* To do *
Rewrite the rows from the line with "This screenshot has height=540, width=629." up to and including the line with "(x=178, y=339)", changing "panel" to "pane" and keeping everything else the same. Leave the pictures out.

* Material provided *
________________
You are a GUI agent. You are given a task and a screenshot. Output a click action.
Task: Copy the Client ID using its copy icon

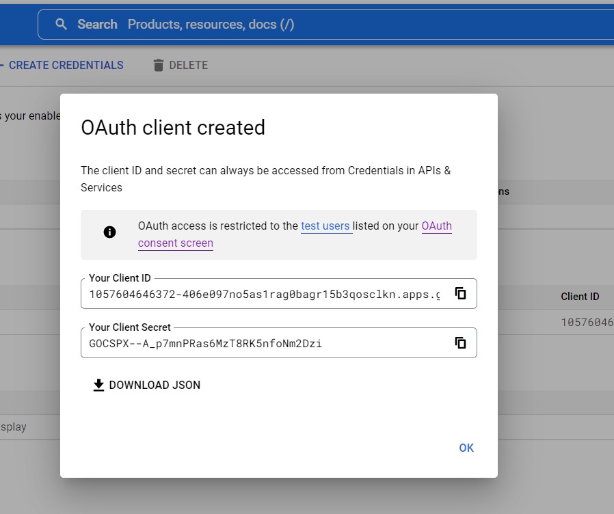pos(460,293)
________________
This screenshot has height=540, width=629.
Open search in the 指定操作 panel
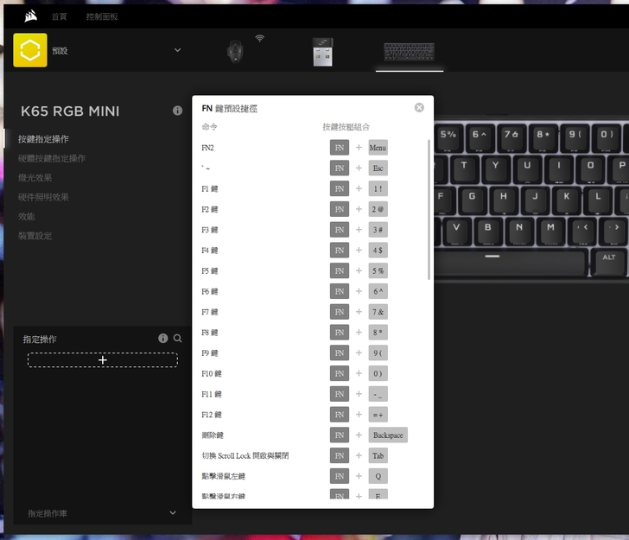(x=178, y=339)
________________
* Complete response *
This screenshot has height=540, width=629.
Open search in the 指定操作 pane
(x=178, y=339)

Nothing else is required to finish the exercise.